Robinson Crusoe Review

crusoe-1

Mostly, I’m not a big fan of co-operative games. Games suffer terribly without the unpredictability and skill of human opposition, and the whole genre sometimes looks like a collection of semi-functional attempts to solve this big, blaring problem.

But there are a very few that make my grade. And I’ve noticed they tend to have certain things in common: they allow plenty of scope of individual player decision making in the face of the group, offer some sort of simple AI-like mechanics that make it look like the game is reacting to your decisions and have a deep well of variety to add to the narrative and keep things unpredictable.

But the most important quality of all is balancing the need for transparent mechanics that allow for strategic decisions with a strong wind of chance to make sure the game doesn’t become a mere logic puzzle. Lean too far in the former direction and you might as well be solving co-operative Su-doku with your friends. Too far in the latter and you might as well co-operatively shoot craps. It’s a hard, hard proportion to get right and none of the co-ops I’ve played so far, even my favourites, have quite got it right. Until I played Robinson Crusoe.

Robinson Crusoe doesn’t so much nail that balance as drive it through the wall and into a water main. At heart it’s a worker placement game, albeit one with an unusually strong emergent theme for the genre, with all the heavy decision making that implies. Your picks from the bamboozling plethora of options you’re offered every turn will shape the game and nearly always determine your success or failure.

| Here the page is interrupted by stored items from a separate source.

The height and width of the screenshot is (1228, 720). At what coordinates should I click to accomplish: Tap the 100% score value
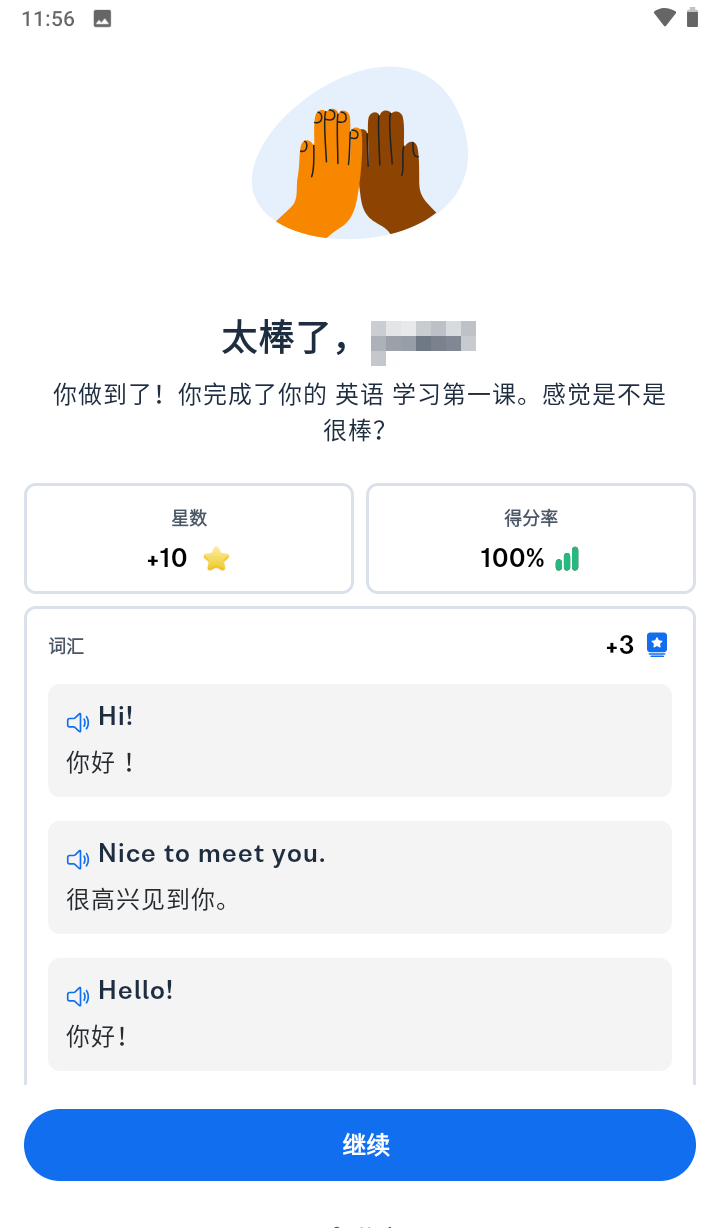click(x=512, y=559)
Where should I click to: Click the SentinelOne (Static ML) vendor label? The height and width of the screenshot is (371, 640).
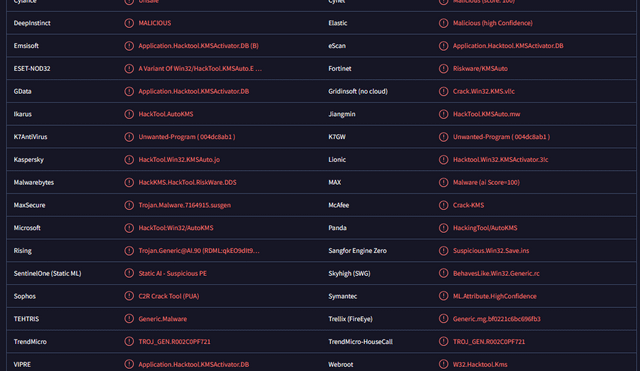coord(47,273)
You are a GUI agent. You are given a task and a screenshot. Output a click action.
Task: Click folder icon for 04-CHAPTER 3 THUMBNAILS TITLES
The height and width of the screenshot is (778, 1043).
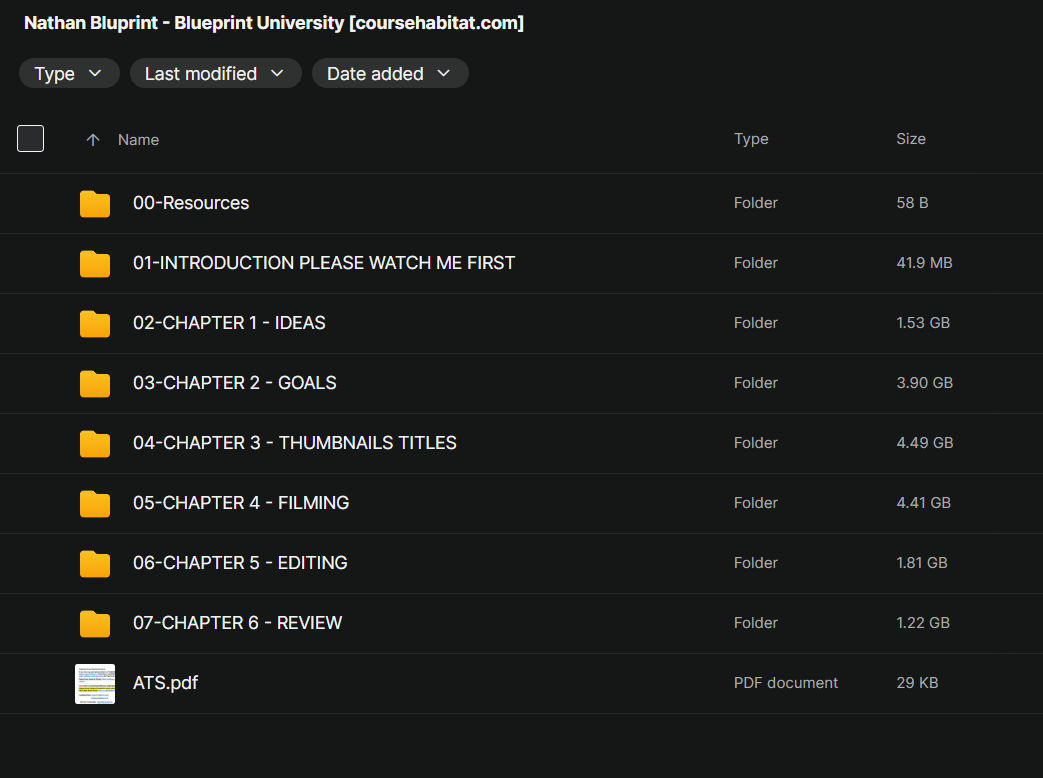[94, 444]
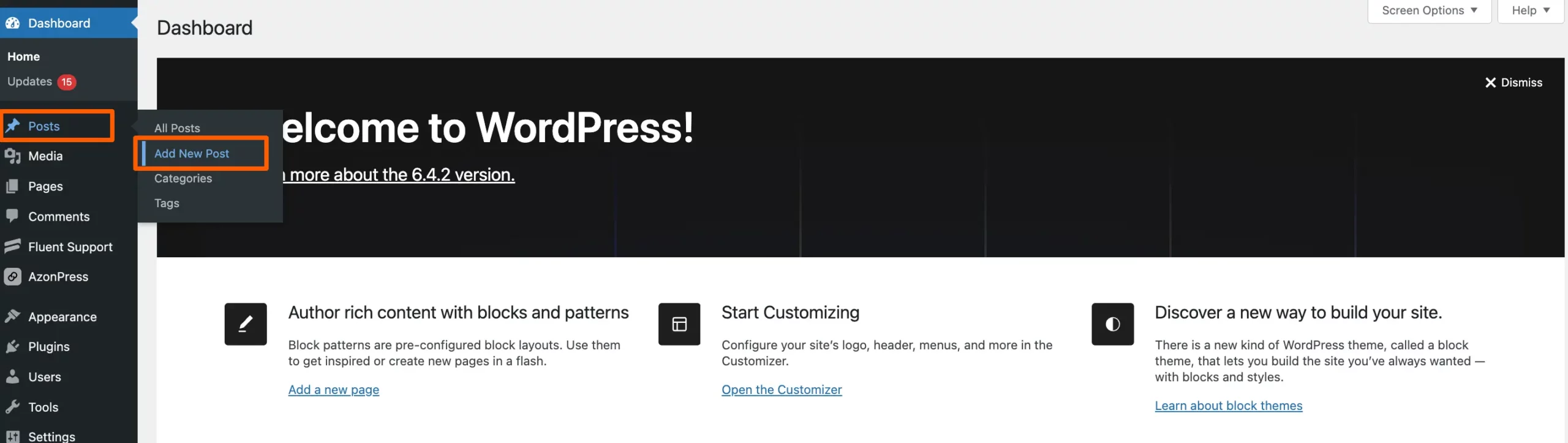
Task: Open the Learn about block themes link
Action: point(1228,405)
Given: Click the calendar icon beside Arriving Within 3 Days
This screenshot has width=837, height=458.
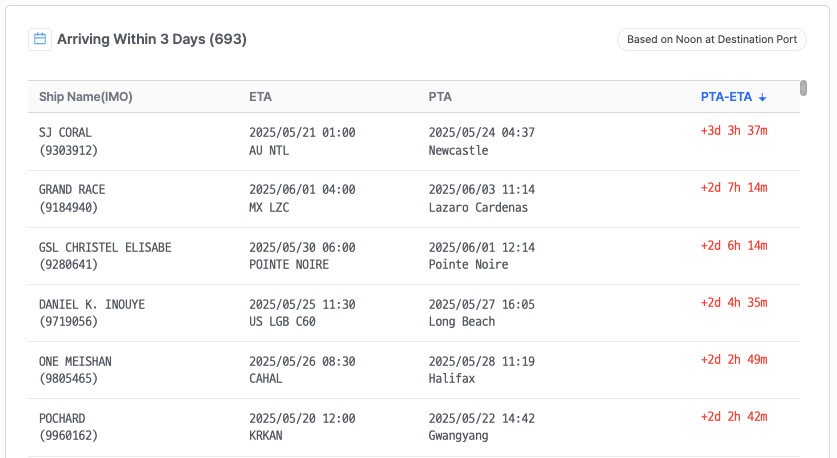Looking at the screenshot, I should click(40, 39).
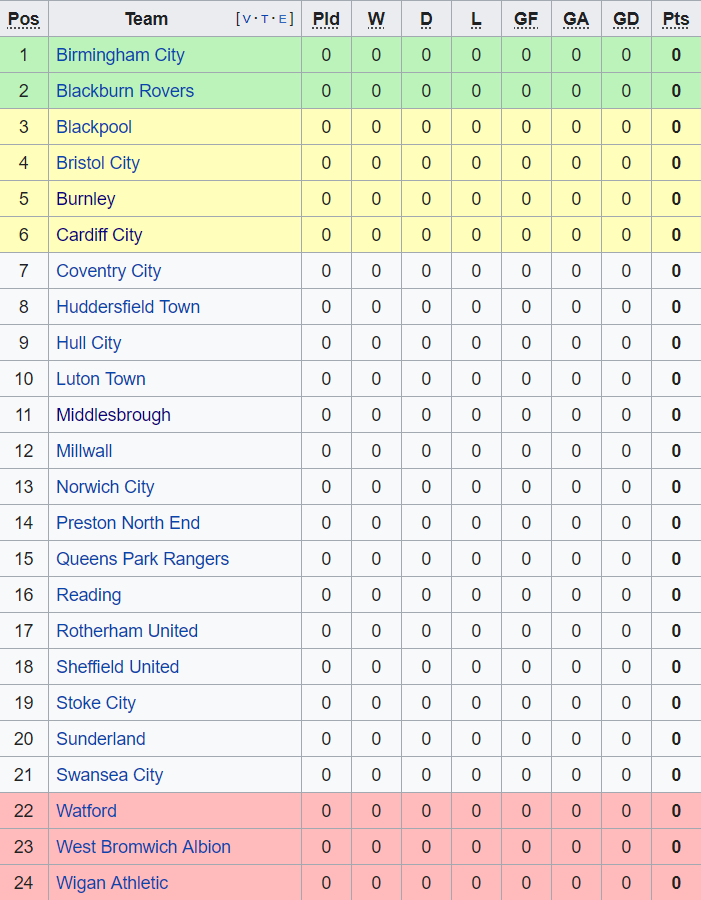
Task: Click the E edit-template link
Action: (285, 19)
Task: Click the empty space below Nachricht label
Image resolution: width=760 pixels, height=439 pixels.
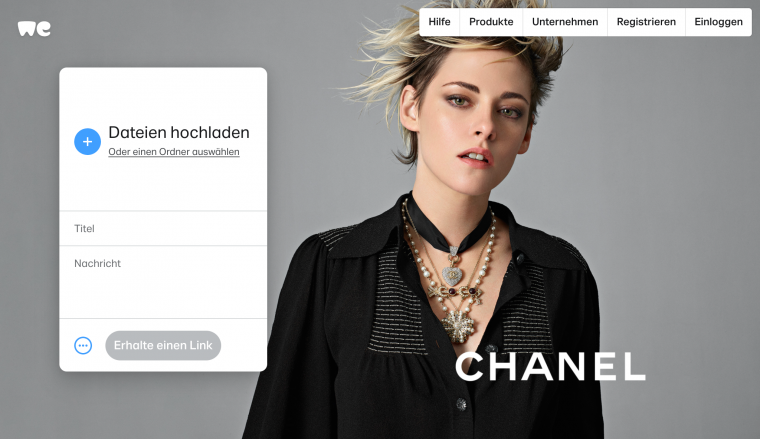Action: point(163,293)
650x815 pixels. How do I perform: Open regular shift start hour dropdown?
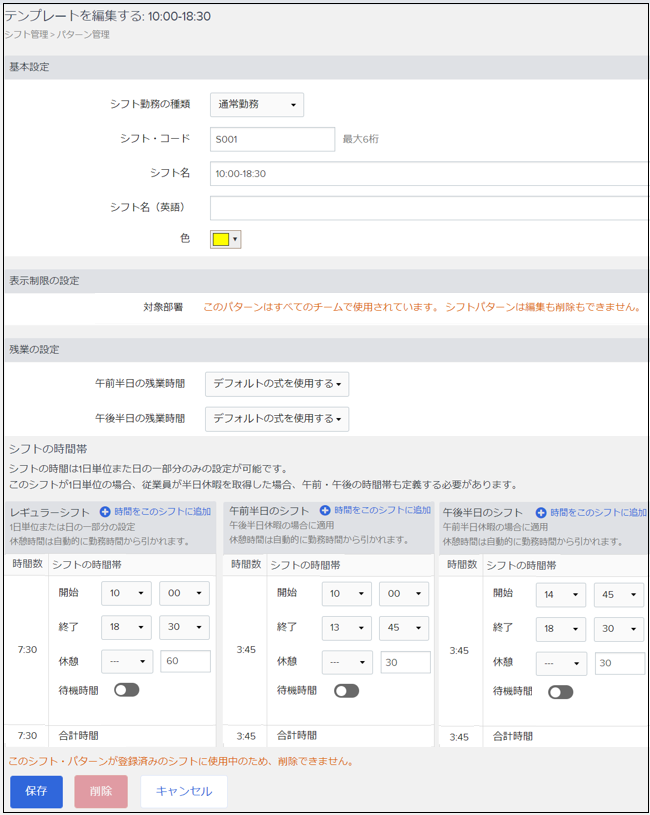click(x=127, y=593)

Yet skimming across the top of these hard choices is a playful breeze of chance that can, if allowed, turn itself into a hurricane of destruction.

Each player has a specific character with a raft of special abilities and two placement pawns which, each turn, can be assigned to activities like exploration, hunting or gathering resources. Some activities require only a single pawn, others can have one, two or sometimes more and this affects the success rate. Shove enough pawns into the activity and you’re guaranteed success. Fall short and you’ll end up dicing for it, possibly failing or triggering a linked – and usually undesirable – event.

It’s a quite wonderful mechanic. At a stroke, it puts the amount of chaos the players are prepared to endure into their own hands while at the same time offering a series of meaty and difficult decision every round while also enriching the narrative. It also has an unexpected knock-on effect when it comes to group decision making: if there is disagreement, players can still get what they want done if they’re prepared to take a chance.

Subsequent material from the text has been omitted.